Recalling Nazira Zayn al-Din’s Unveiling and Veiling

Also in the Asia Times, a look at censorship, blasphemy, and another moment in the history of Islam.

Seventy years ago, in April 1928, a 20-year-old girl named Nazira Zayn al-Din wrote a book called Unveiling and Veiling, saying she had read, understood and interpreted the Holy Koran. Therefore, she said, she had the authority and analytical skills to challenge the teachings of Islam’s clerics, men who were far older and wiser than she. Her interpretation of Islam, she boldly said, was that the veil was un-Islamic. If a woman was forced to wear the veil by her father, husband or brother, Zayn al-Din argued, then she should take him to court. Other ideas presented by her were that men and woman should mix socially because this develops moral progress, and that both sexes should be educated in the same classrooms. Men and women, she said, should equally be able to hold public office and vote in government elections.

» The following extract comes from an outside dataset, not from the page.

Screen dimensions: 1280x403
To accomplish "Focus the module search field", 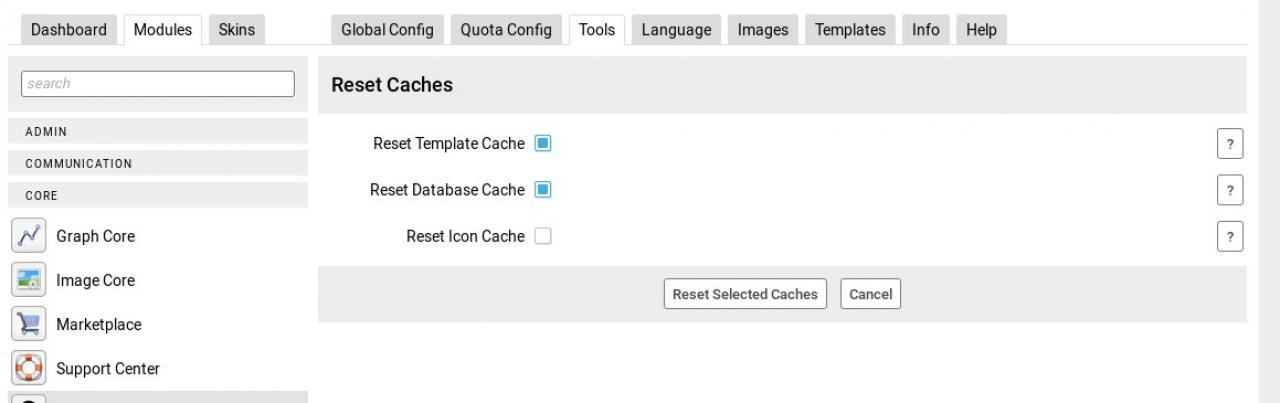I will point(158,84).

They must be free to study the Koran themselves, and it should not be dictated on them by an oppressive older generation of clerics, she said. Finally, Zayn al-Din compared the “veiled” Muslim world to the “unveiled” one, saying the unveiled one was better because reason reigned, rather than religion.

Her book caused a thunderstorm in Syria and Lebanon. It was the most outrageous assault on traditional Islam, coming from Zayn al-Din, who was a Druze. The book went into a second edition within two months, and was translated into several languages. Great men from Islam, including the muftis of Beirut and Damascus, wrote against her, arguing that she did not have the authority to speak on Islam and dismiss the veil as un-Islamic. Nobody, however, accused her of treason or blasphemy. They accused her of bad vision resulting from bad Islamic education.

Some clerics banned her book. Some, however, such as the Syrian scholar Mohammad Kurd Ali, actually embraced it, buying 20 copies for the Arab Language Assembly and writing a favorable review.

But despite the uproar, which lasted for two years, the Syrians and the Muslim establishments did not let the issue get out of hand. They did not lead street demonstrations for weeks, as if the Muslim world had no other concern than Nazira Zayn al-Din. Zayn al-Din was still free to roam the streets of Syria and Lebanon, without being harassed or killed by those who hated her views.